─── Data records ───
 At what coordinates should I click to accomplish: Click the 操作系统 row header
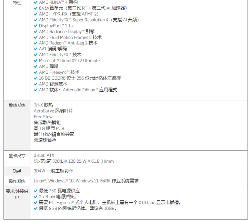click(x=17, y=181)
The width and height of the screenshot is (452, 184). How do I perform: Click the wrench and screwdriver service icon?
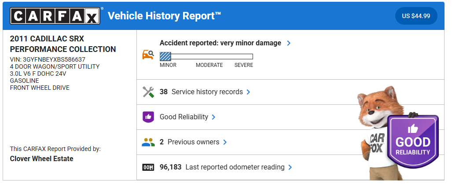coord(148,92)
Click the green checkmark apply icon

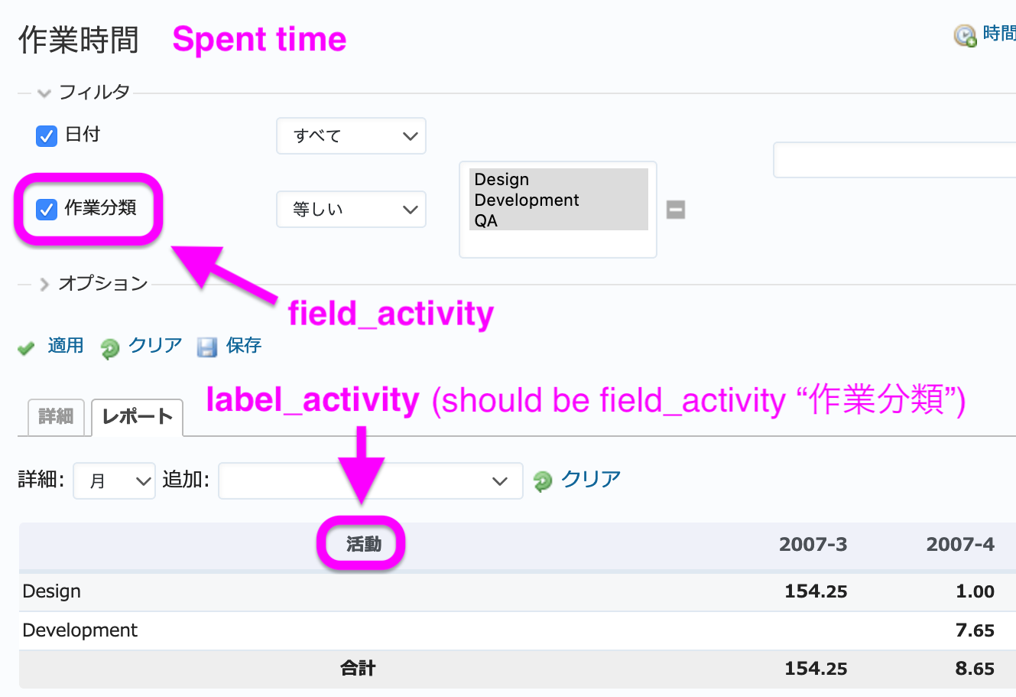pos(27,348)
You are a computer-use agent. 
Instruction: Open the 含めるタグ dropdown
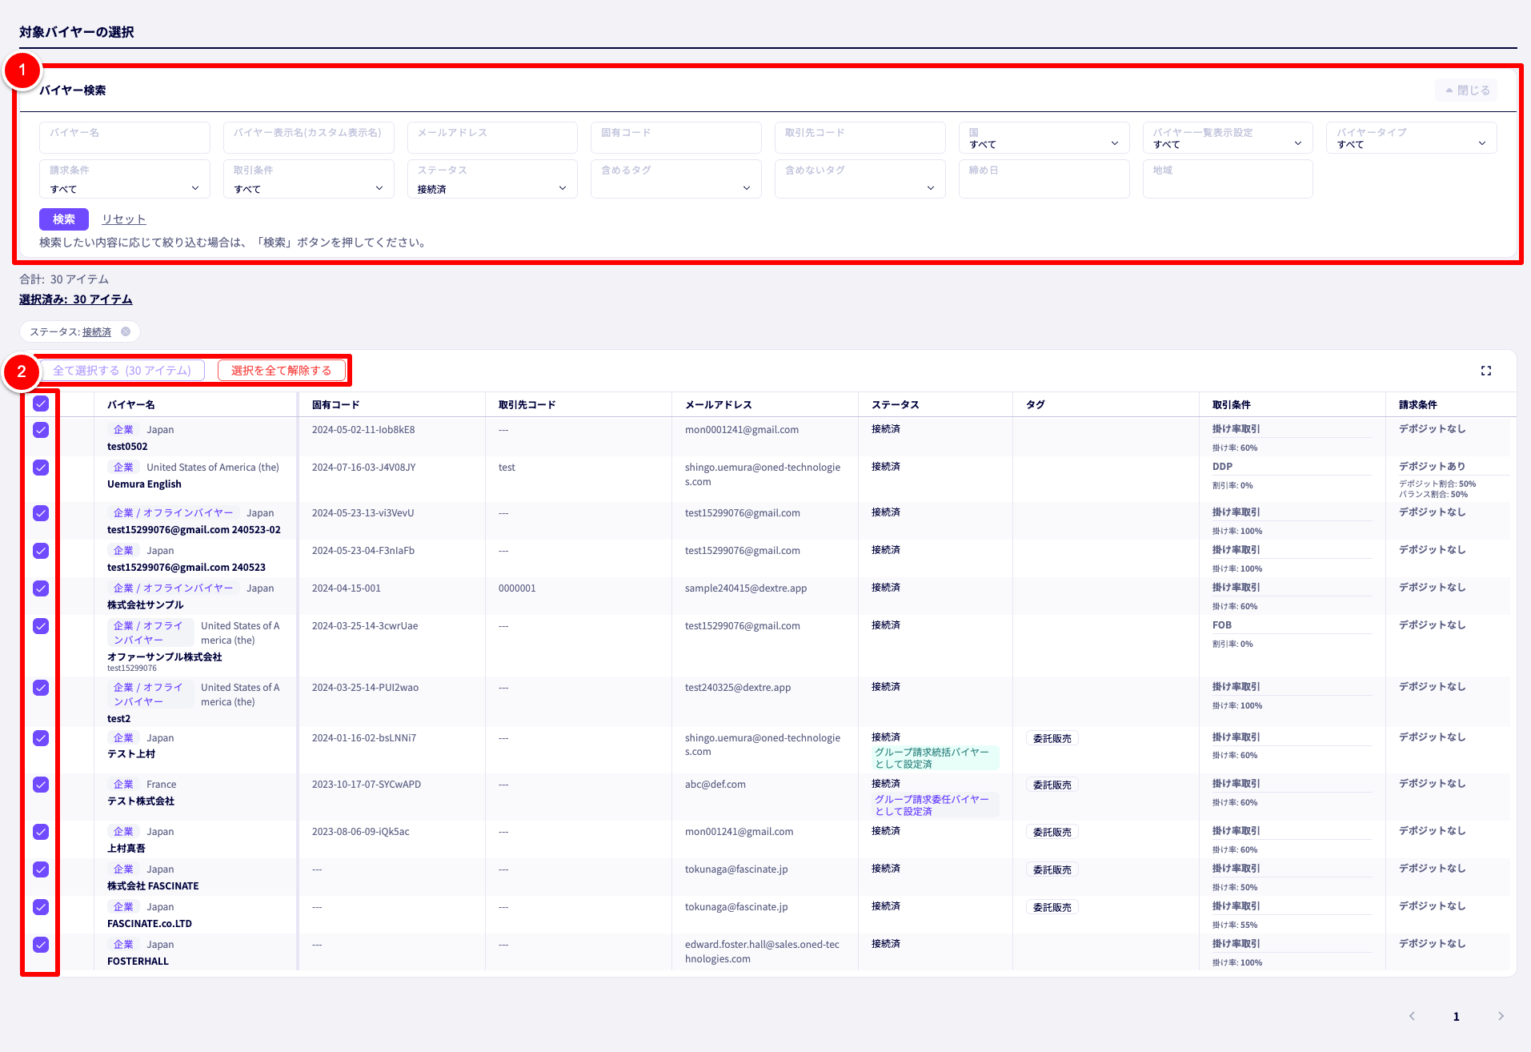pos(675,180)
───
▶ [Task instructions]
Omitting the images, output each record precisely as written.

▶ [Response area]
 At what coordinates should I click to accomplish: Click the 操作系统 row header
click(x=17, y=181)
The width and height of the screenshot is (452, 184). How do I perform: Click the wrench and screwdriver service icon?
coord(148,92)
Click the green checkmark apply icon

pos(27,348)
You are a computer-use agent. 
Instruction: Open the 含めるタグ dropdown
pos(675,180)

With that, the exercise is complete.